» Input for this task
########

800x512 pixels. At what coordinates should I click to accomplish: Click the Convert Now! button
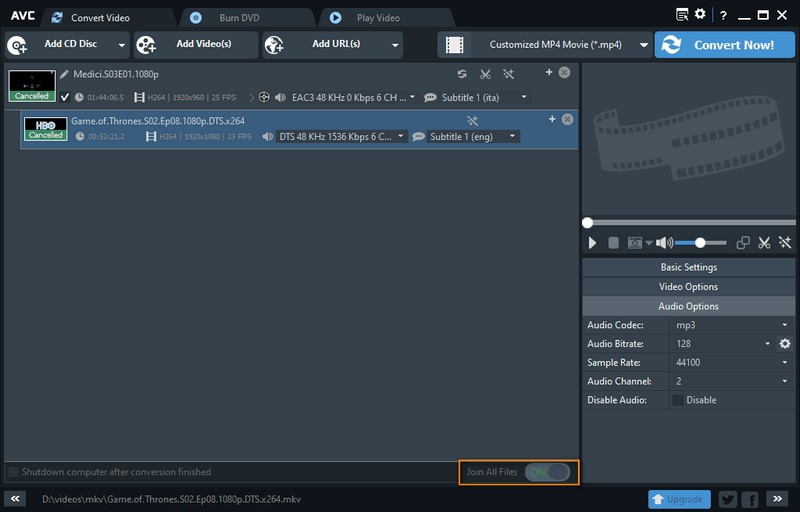tap(719, 45)
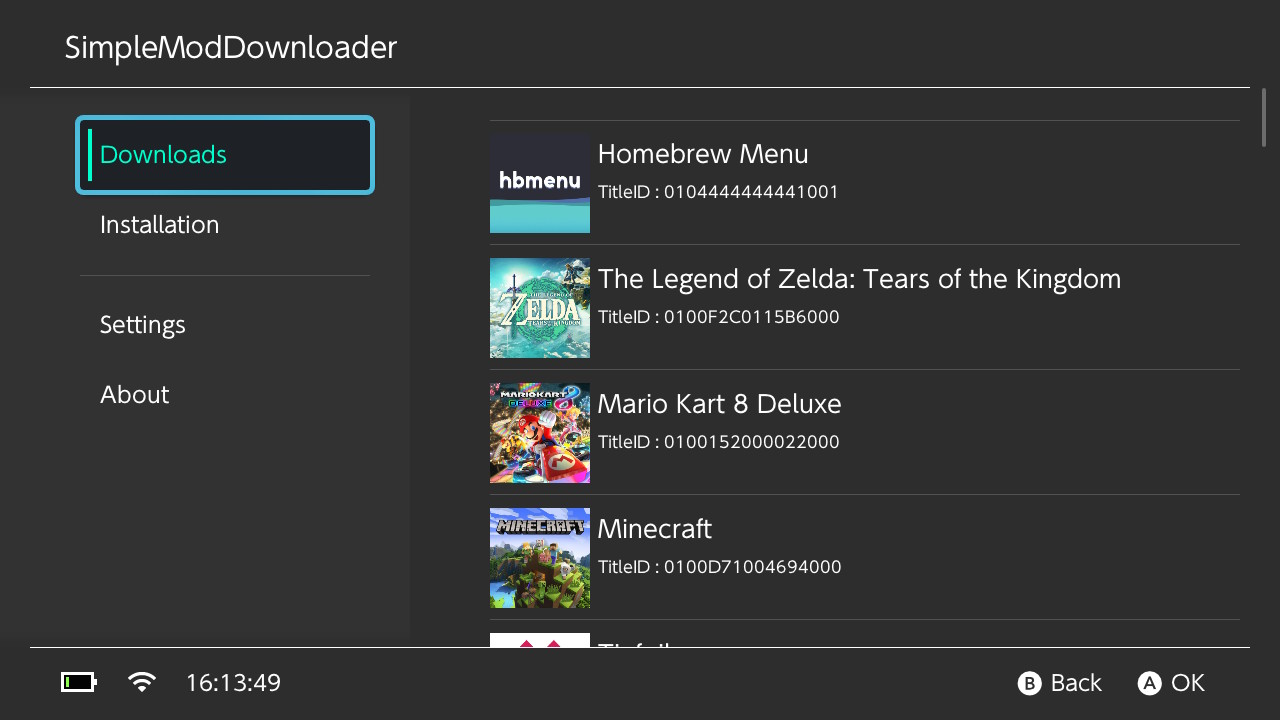The height and width of the screenshot is (720, 1280).
Task: Click the Back label in footer
Action: click(x=1075, y=683)
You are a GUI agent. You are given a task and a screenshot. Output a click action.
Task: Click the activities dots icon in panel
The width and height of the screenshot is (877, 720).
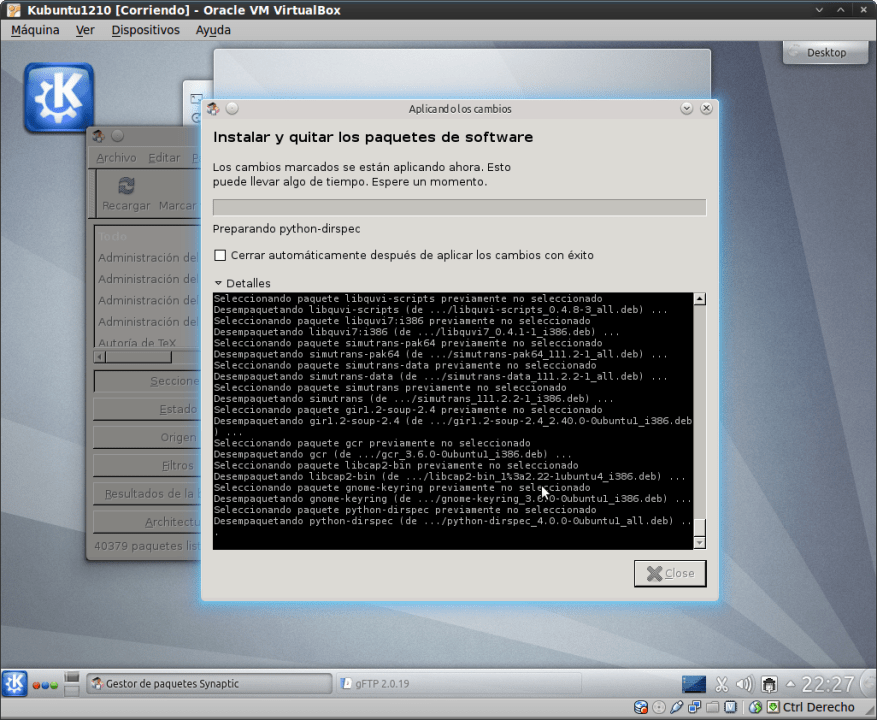[x=46, y=685]
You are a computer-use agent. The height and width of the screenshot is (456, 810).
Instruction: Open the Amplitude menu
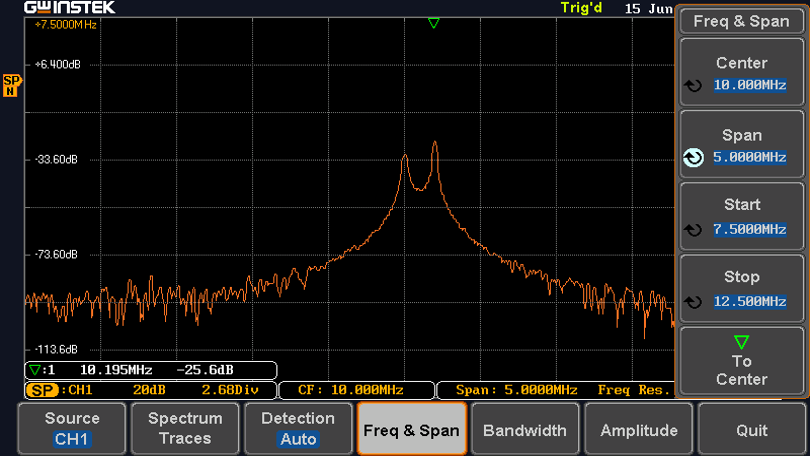tap(638, 430)
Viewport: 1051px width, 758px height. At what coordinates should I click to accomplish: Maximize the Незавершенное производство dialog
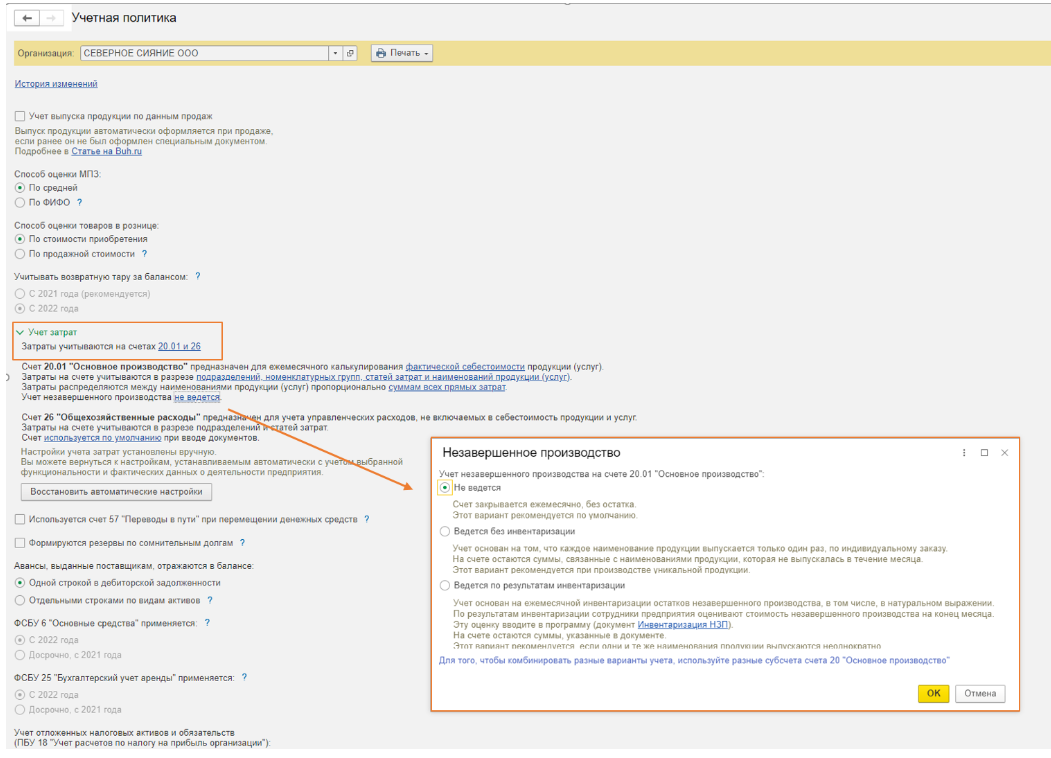click(984, 453)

########

» Task
Nothing but a number is wanted here: please count the lines in the entries above that include the word "agent".

» Expected answer
2